**Tasks and exercises**
[1] Switch "activists" to "residents" while reproducing the Baltimore housing hearing article between "A capital budget" and "the Planning Commission?", inclusive.
[2] Resume the Baltimore housing hearing article after its final sentence.

**Selected extract**
--- START ---

A capital budget review – a generally sleepy sort of hearing – turned contentious on Friday as activists rose from the audience to press Baltimore Housing Commissioner Michael Braverman on what they said was an unkept promise:
Why was there no mention of the Affordable Housing Trust Fund in the 2019 capital spending plan for the Department of Housing and Community Development that Braverman had just reviewed, via a Power Point presentation, before the Planning Commission?
“My question to Commisisoner Braverman is about the Affordable Housing Trust Fund, which was passed by voters more than a year ago with 180,000 voters in this city, and yet we have seen no funds put into it. That is unacceptable,” said Terrel Askew, of the Baltimore Housing Roundtable.
“Is he prepared to put funding into it today?” Askew demanded, speaking at the end of Braverman’s remarks at a meeting where public comment was not on the agenda.
There was a long pause.
“Are you going to let him answer?” demanded the crowd of about 30 activists in the audience.
“Ladies and gentlemen, please! That’s not the purpose of this hearing,” chairman Sean Davis implored. “There’s plenty of opportunity to ask that during Tax Night.”

--- END ---

**Input data**
--- START ---

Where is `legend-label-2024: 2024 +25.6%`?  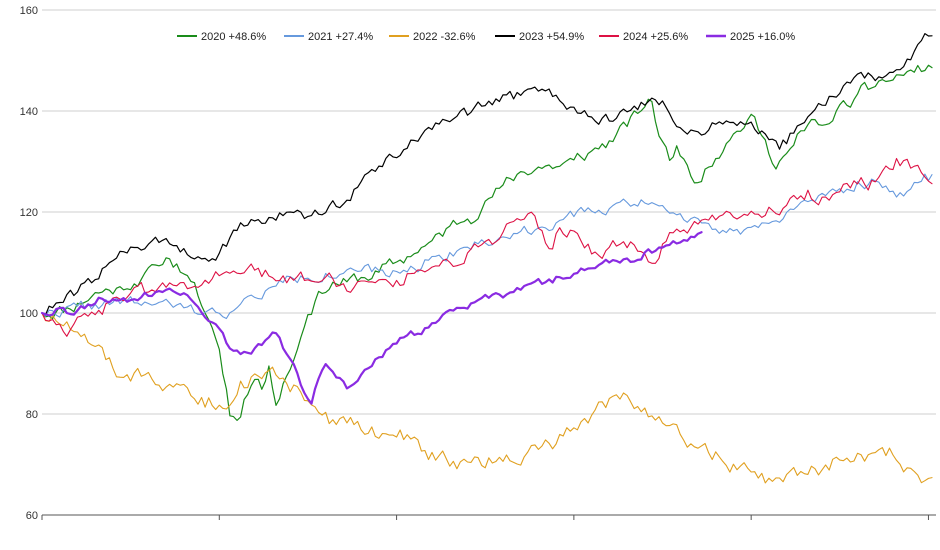
legend-label-2024: 2024 +25.6% is located at coordinates (656, 37).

--- END ---

**Solved problems**
[1]
A capital budget review – a generally sleepy sort of hearing – turned contentious on Friday as residents rose from the audience to press Baltimore Housing Commissioner Michael Braverman on what they said was an unkept promise:
Why was there no mention of the Affordable Housing Trust Fund in the 2019 capital spending plan for the Department of Housing and Community Development that Braverman had just reviewed, via a Power Point presentation, before the Planning Commission?

[2]
With Tax Night many months in the future, the crowd erupted (“Tax Night is a joke!” “The question is long since decided by then!”) until Davis relented and Braverman addressed the question.
“I wish I had the answers you wanted to hear right now,” he began. “But I can tell you, we’re working with the City Council to identify sources of funds to place in the Affordable Housing Trust Fund.”
“I can tell you I’m committed to finding answers. There’s not a tremendous amount of money,” Braverman added. He headed out to the lobby where the tense exchange continued.
“As if the Fund Doesn’t Exist”
The issue is an urgent one for advocates who say lack of affordable housing is at the core of multiple miseries for low-income city residents, among them evictions, loss of homes though tax sales, and increased homelessness.
The Affordable Housing Trust Fund is the result of a broadly written ballot question, which voters approved in November 2016, that amended the city charter to create a fund to develop and maintain housing that low-income residents can afford.
But 15 months later, as the capital budget discussed Friday demonstrated, the Pugh administration has not identified a source for the funds (various fees and taxes have been floated) or specified how to spend the money (new housing, renovation of existing housing, land trusts to keep mortgages and rents low).
“It’s not a footrace to get to a deadline,” Braverman said, suggesting he’d be back to the group in 60 days.
Nor has the administration created the 12-member commission the charter amendment called for to help the housing department administer the fund.
“Names and resumes of potential housing fund commissioners were submitted in August. No movement on the city’s end. No response from the mayor’s office,” said Greg Sawtell of United Workers.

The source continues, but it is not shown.